Bild: Die Parkläufer:innen Yahya und Maria José Flores Carrinõn auf Patrouil…
Berlin taz | Trotz Verbots ist im Sommer in vielen Berliner Parks
Grillsaison, auch auf der Promenade am Tegeler See. Hier wird gern die
metallene Schale eines Gedenksteins, der einst vom Heimkehrerverband
gestiftet wurde, als Grill verwendet. Wenn Yahya, der seinen Nachnamen
nicht in der Zeitung lesen möchte, und Maria José Flores Carrinõn auf ihren
Patrouillen die Rauchschwaden aufsteigen sehen, fordern sie die Grillenden
dazu auf, ihr Feuer zu löschen.
„Manchmal wollen die Menschen nicht hören, dann stehen wir gern mal zwei
Stunden neben dem Feuer, bis es endlich ausgemacht wird“, berichtet Yahya
beim Stopp vor der Schale. Wieso es die beiden kümmert, was am Tegeler See
schief läuft? Weil es ihr Job ist – die beiden sind Parkläufer:innen.
In ihren grünen T-Shirts oder Westen durchstreifen sie die Berliner Parks
und sprechen Passant:innen an, wenn diese etwa ihren Müll liegen lassen
oder den Hund nicht anleinen. Ist auf dem Kinderspielplatz die Schaukel
kaputt, benachrichtigen sie das Straßen- und Grünflächenamt, bei Vermüllung
rufen sie die Stadtreinigung.
Inzwischen sind die Läufer:innen auch digital unterwegs. „Einmal hat
sich jemand beschwert, dass die Parkläufer:innen ständig am Handy
seien“, berichtet Elisabeth Jedan, die am Tegeler See als Parkmanagerin die
Parkläufer:innen koordiniert und auch für Yahya und Maria José Flores
Carrinõn zuständig ist. Dabei hätten die Läufer:innen lediglich per App
Routendaten abgerufen und Beobachtungen eingetragen.

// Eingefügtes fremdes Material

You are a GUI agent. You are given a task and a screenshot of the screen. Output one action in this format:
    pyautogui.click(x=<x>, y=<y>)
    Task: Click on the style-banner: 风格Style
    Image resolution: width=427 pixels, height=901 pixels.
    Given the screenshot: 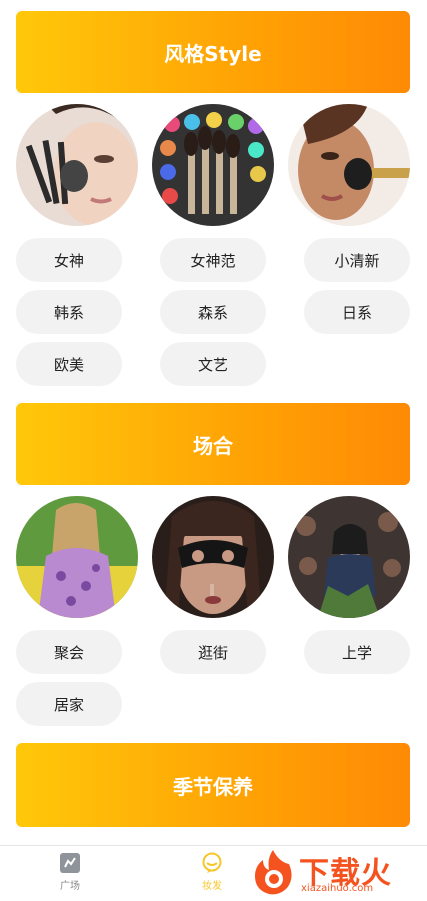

Die Protokolle der Touren werden dann im Bauwagen geschrieben und an die
Parkmanager:innen weitergeleitet, die schließlich wiederum Meldungen
an die städtischen Betriebe oder Ordnungsämter geben. So sollen die
Betriebe effizient informiert werden.
## Durch das Projekt sollen Konflikte verhindert werden
Selbst Strafanzeigen schreiben, Personalien aufnehmen oder gar ein
Betretungsverbot für die Parks verhängen dürfen die Parkläufer:innen
nicht. Dazu müssten sie die Polizei um Unterstützung bitten. Ein Grund,
wieso es hin und wieder sehr lange dauert, bis die Besucher:innen
einsehen, ihr Feuer auf dem „Denkmalgrill“ wieder zu löschen. Diese sanfte
Handhabe ist aber genau so erwünscht: „Die Parkläufer:innen sind
praktisch eine dritte Instanz neben Polizei und Ordnungsamt“, sagt
Parkmanagerin Jedan.
Sind die Grünwesten jetzt die neuen spießigen Nachbarn, die einen doof
anquatschen? Nein, sagt Jedan bestimmt. Stattdessen wolle man
Ansprechpartner vor Ort sein, niedrigschwellige Aufklärungsarbeit leisten
und auf Fehlverhalten hinweisen. Konflikte von Nutzergruppen sollen so
verhindert und die Ordnungsbehörden und Grünflächenämter entlastet werden,
heißt es in einer Broschüre.
Und im Alltag? Viele Besucher:innen seien dankbar, da sie die Regeln
gar nicht auf dem Schirm hätten, meint Yahya. Die grünen Shirts würden
ihrem Zweierteam bei den meisten auch etwas Autorität geben, erzählt Maria
José Flores Carrinõn.
## In über 40 Parks unterwegs
Das [1][Projekt „Parkläufer“] war 2016 als Teil eines niedrigschwelligen
Maßnahmenpakets vom Bezirksamt Friedrichshain-Kreuzberg für den Görlitzer
Park ins Leben gerufen worden. Die Parkläufer sollten dafür sorgen, dass
die Dealer ihre Drogen nicht so aufdringlich anbieten und
Parkbesucher:innen sich an die in öffentlichen Grünanlagen geltenden
Regeln halten.
Auch das Ordnungsamt sollte damit entlastet werden. Die Idee klang simpel:
Im Kiez verwurzelte Menschen, die die Gegend und die Leute kennen, sind
ansprechbar und kommunizieren ohne Drohkulisse die Regeln in der Hoffnung,
damit im nachhaltigen Sinne Gehör zu finden.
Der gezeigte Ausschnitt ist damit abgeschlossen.